Texto para leer:
----------------------------------------
Trump arrasa

 



Ocho años después de su primera victoria electoral, Donald Trump ha sido elegido presidente de Estados Unidos. Ha sido una victoria arrolladora e incuestionable. Es el juego de la democracia, ése que el propio Trump no respeta cuando dice que sólo acepta la limpieza de las elecciones si las gana. Es el legítimo 47 presidente de la primera potencia económica del mundo, después de haber sido también el 45. Estados Unidos ha elegido como inquilino de la Casa Blanca a un hombre condenado por la Justicia, con varias causas judiciales abiertas, que alentó el asalto al Capitolio y que ha tenido como uno de sus mensajes estrella en la campaña electoral el bulo fanático y xenófobo que dice que los inmigrantes se comen las mascotas de sus vecinos, un hombre abiertamente machista, homófobo y negacionista del cambio climático.
----------------------------------------
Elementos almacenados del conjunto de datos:
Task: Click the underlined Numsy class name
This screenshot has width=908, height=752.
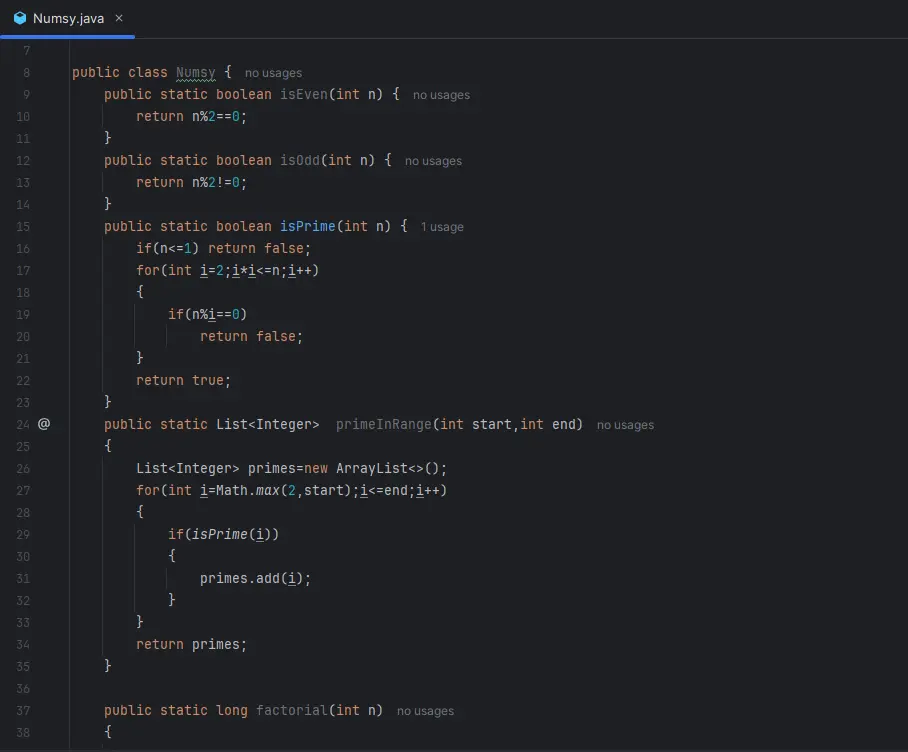Action: (195, 73)
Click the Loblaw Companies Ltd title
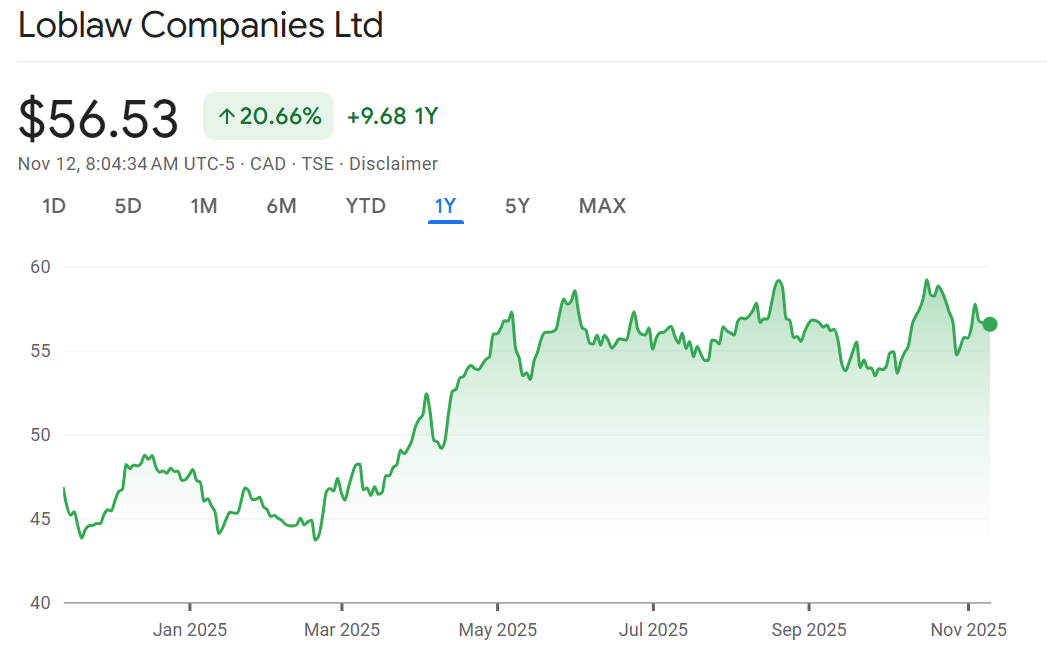Image resolution: width=1047 pixels, height=654 pixels. pos(201,26)
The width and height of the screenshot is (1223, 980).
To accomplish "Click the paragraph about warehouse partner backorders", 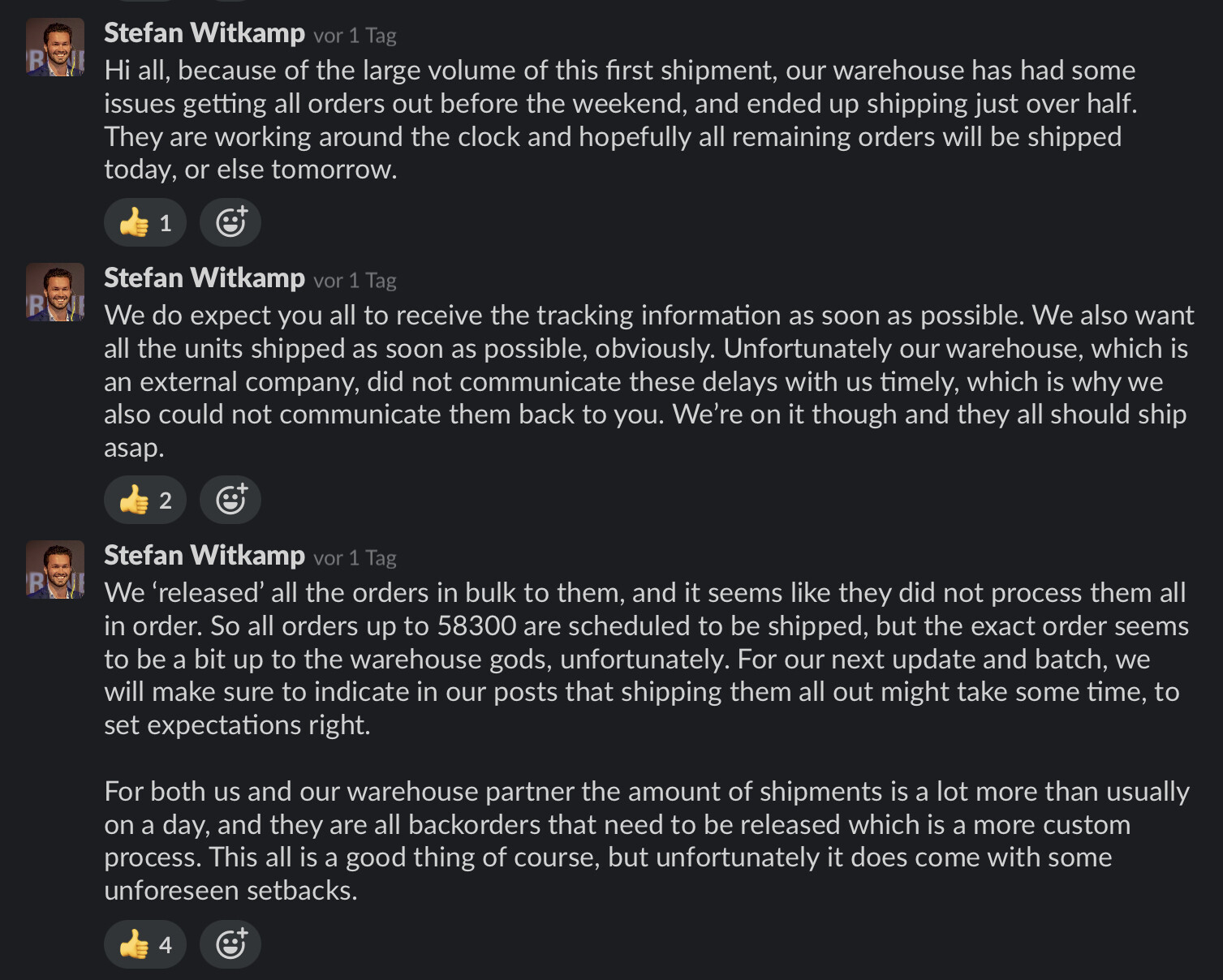I will [x=647, y=840].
----------------------------------------
Lista de tareas:
(A) En el texto sobre la victoria de Trump, enumera los rasgos que aparecen justo después de las palabras «un hombre abiertamente».
(B) Escribe cómo sigue el texto sobre la victoria de Trump a partir de su última oración.

Respuestas escritas:
(A) machista, homófobo, negacionista del cambio climático

(B)
Hace ocho años, cuando Trump ganó las elecciones presidenciales ante Hillary Clinton, reconozco que no podía dejar de pensar en un capítulo de Los Simpson. En él, Ralph, ese niño con pocas luces, se presentaba a la carrera presidencial en Estados Unidos. Lisa, la chica joven e inteligente que bien puede simbolizar a la generación de mujeres jóvenes aterradas por las políticas machistas de Trump, le dice a su madre que es un desastre que la gente y los medios se tomen en serio la candidatura de Ralph pese a su manifiesta incompetencia. Marge le responde que no se preocupe, que debe tener fe en la sabiduría del elector medio, justo antes de que Bart y Homer (dos hombres, el género que mayoritariamente apoya a Trump) entren en el salón con camisetas y eslóganes de apoyo a Ralph. Además, Bart dice que Ralph le dejará ser secretario de asuntos gamberros, un poco al modo del excéntrico y retrógrado millonario Elon Musk, que espera un papel de asesor en la Administración Trump.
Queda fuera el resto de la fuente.